Lucas se despertó con ese típico sopor que deja una siesta a deshoras. Había dormido más de un día. Tal era el agotamiento creador. Fue a darse un baño refrescante, se vistió y salió a desayunar a un café cercano.

—Lo de siempre —ordenó al camarero—, ¿usted es nuevo aquí?

—Llevo veinte años.

Lucas se dio cuenta de que su agotada musa lo había confundido de sitio.

—De acuerdo —corrigió—, tráigame un café con leche con croissants, y un vodka tonic.

—No vendemos bebidas alcohólicas.

—Suspenda el café con leche.

—No, eso sí hay.

—Suspenda los croissants.

—También tenemos.

—Entonces un vodka tonic con croissants.

—Señor, café con leche es lo que tenemos.

—De acuerdo, un vodka tonic con croissants y agréguele el café con leche.

—Señor… —suspiró el mesero.

—¿¡Quiere dejar de preguntarme cosas!? —lo interrumpió Lucas—, ¡traiga lo que quiera… y ya!

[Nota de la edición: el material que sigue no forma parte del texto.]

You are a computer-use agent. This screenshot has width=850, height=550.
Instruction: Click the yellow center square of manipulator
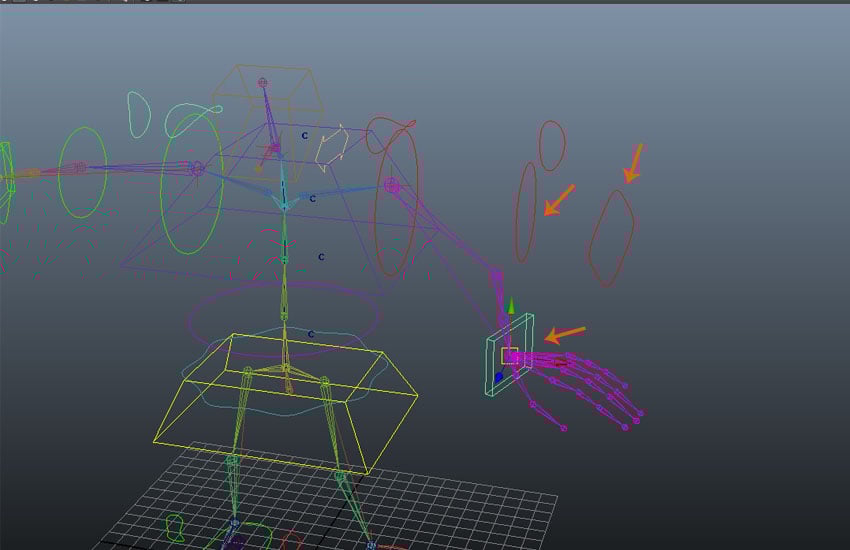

El mesero se retiró, discreto. Lucas tomó un periódico que alguien había abandonado sobre la silla. Lo abrió, y sin querer fue a dar a las páginas culturales; su vista se clavó en un anuncio que parecía dirigido a él:

«Talleres de creación literaria. Organizados por la Alcaldía Municipal. Inscripción gratuita». Eso es lo que yo necesito, he ahí mi salvación —pensó—, mientras el mesero se acercaba con una bandeja cargada de tenedores, pan viejo, dos gaseosas, una lata de atún, tres botellas de yogur, mermelada, frutas tropicales, un destapador, dos ceniceros llenos, masas vienesas, jamón cortado grueso y mantequilla.